_PAGE EXCERPT_
— START —
This is going to be a very short and speculative article
about a very short and speculative gas works.
I only found out about it by chance – a note in Vol.66 (1994-95) of the
Newcomen Society Transactions. This was embedded in a really excellent article by
Martin Meade and Andrew Saint on ‘The Marquis de Chabannes, Pioneer of Central
Heating’. I don’t know if either author
reads the GLIAS Newsletter but I would be grateful if someone would mention to
them how much I enjoyed the article. I
had known about Chabannes for some time – in connection with the infant
briquette industry around 1800 – and their article illuminated many corners of
his heterogeneous life.
Anyone trying to tackle a history of the early gas
industry in London is faced to having to explain away Frederick Albert
Winsor. More than anyone else Winsor
founded the gas industry – he was a German who promoted the idea of a gas
supply system vigorously, and, getting together a band of supporters was instrumental
in setting up the first ever gas company.
— END —
_PROVIDED MATERIAL_
— START —
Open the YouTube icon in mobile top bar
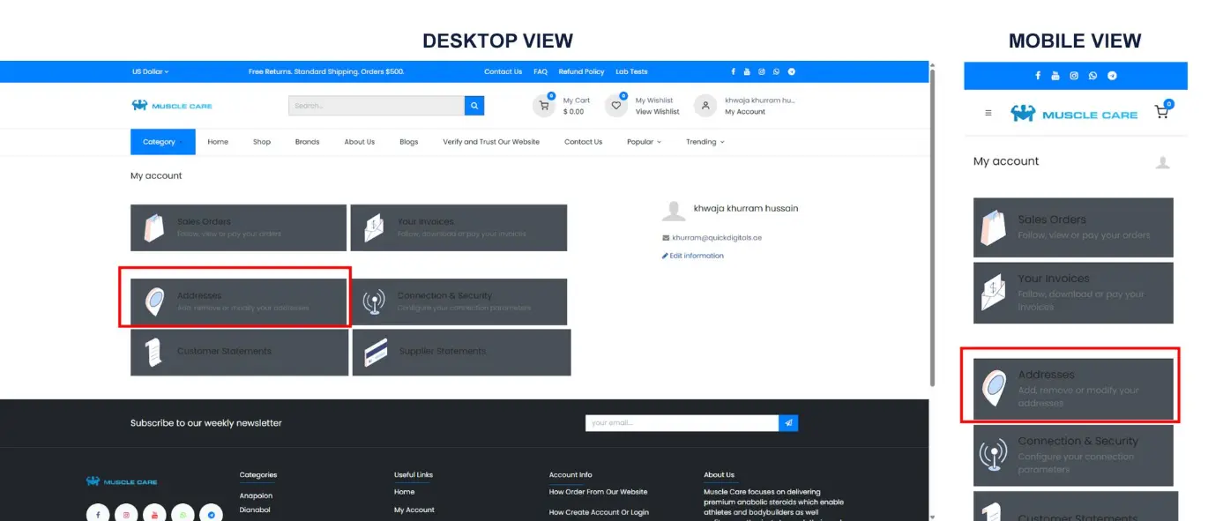coord(1055,76)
— END —
_YOUR TASKS_
[a] Repeat the stretch of the gas works article from "This is going" through "his heterogeneous life.".
[b] In the gas works article, which volume of the Newcomen Society Transactions held the note that led to the discovery?

_CORRECT ANSWERS_
[a]
This is going to be a very short and speculative article
about a very short and speculative gas works.
I only found out about it by chance – a note in Vol.66 (1994-95) of the
Newcomen Society Transactions. This was embedded in a really excellent article by
Martin Meade and Andrew Saint on ‘The Marquis de Chabannes, Pioneer of Central
Heating’. I don’t know if either author
reads the GLIAS Newsletter but I would be grateful if someone would mention to
them how much I enjoyed the article. I
had known about Chabannes for some time – in connection with the infant
briquette industry around 1800 – and their article illuminated many corners of
his heterogeneous life.

[b] Vol.66 (1994-95).